Re: Avoiding a seq scan on a table.
| От | Sean Davis |
|---|---|
| Тема | Re: Avoiding a seq scan on a table. |
| Дата | |
| Msg-id | 264855a00801140925x3208fa30x98ad59547a8679cc@mail.gmail.com обсуждение исходный текст |
| Ответ на | Re: Avoiding a seq scan on a table. (LWATCDR <lwatcdr@gmail.com>) |
| Список | pgsql-novice |
On Jan 14, 2008 12:14 PM, LWATCDR <lwatcdr@gmail.com> wrote:
The Postgres planner will choose what it thinks is the fastest plan. In this case, your table has only 1 row (?), so sequential scan will be fastest. You will want to load data into your table before doing benchmarking.
Sean
Really? From what I have done in writing my own code I have found
hashing to be faster than a btree but then when I wrote my own hashing
it was a specific type of key.
Anyway I put in the tree indexes and I am still getting a seq scan.
Aggregate (cost=12.12..12.13 rows=1 width=0)
-> Result (cost=0.00..12.12 rows=1 width=0)
One-Time Filter: NULL::boolean
-> Seq Scan on issuetracking (cost=0.00..12.12 rows=1 width=0)
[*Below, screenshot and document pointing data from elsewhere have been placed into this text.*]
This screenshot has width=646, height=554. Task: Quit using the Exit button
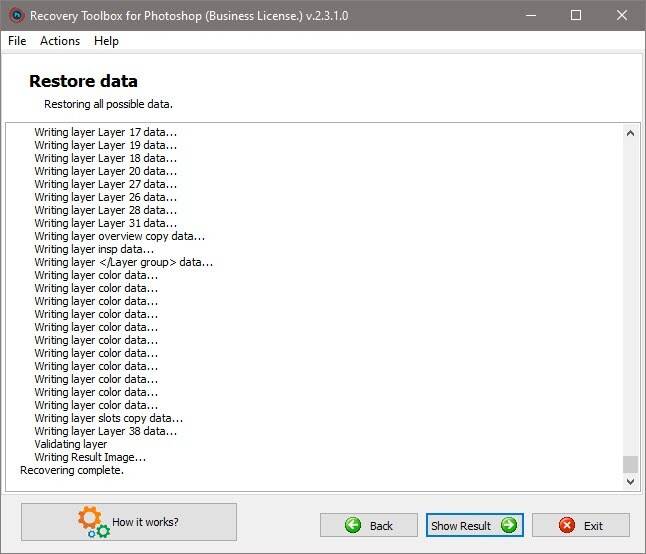pos(580,525)
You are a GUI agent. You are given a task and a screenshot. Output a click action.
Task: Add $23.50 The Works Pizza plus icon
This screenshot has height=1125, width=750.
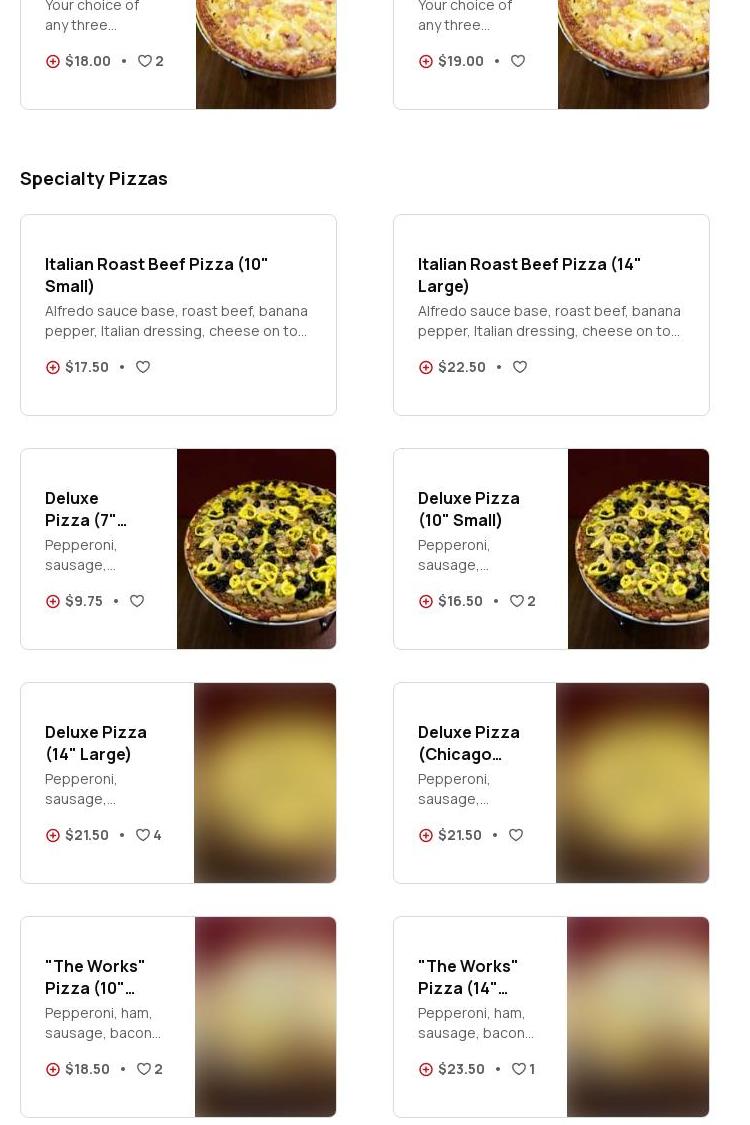click(426, 1069)
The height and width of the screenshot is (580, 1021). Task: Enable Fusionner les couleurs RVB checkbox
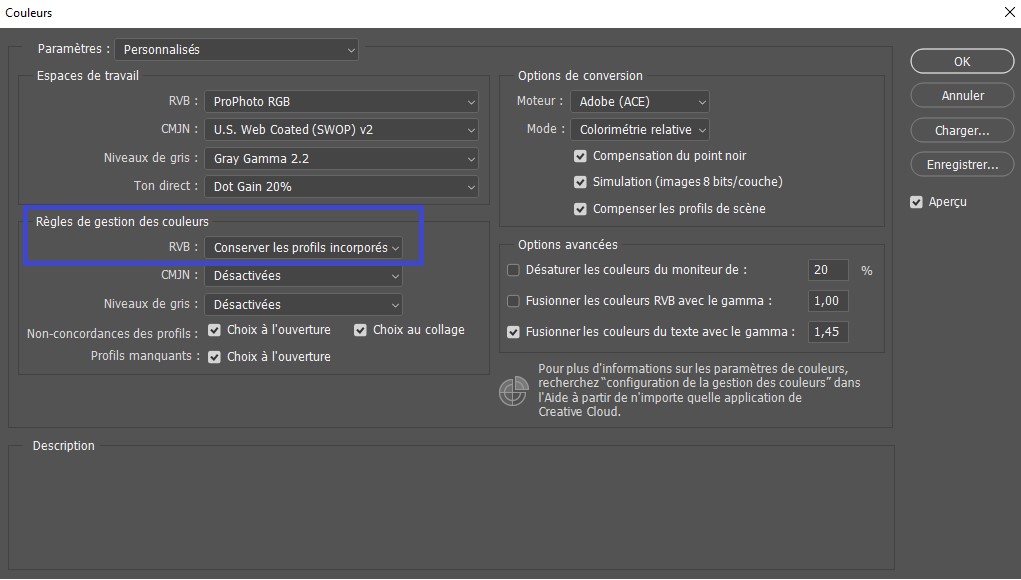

Filter: (((issue_target)::text = 'david'::text) OR
((manager)::text = 'david'::text))
The Postgres planner will choose what it thinks is the fastest plan. In this case, your table has only 1 row (?), so sequential scan will be fastest. You will want to load data into your table before doing benchmarking.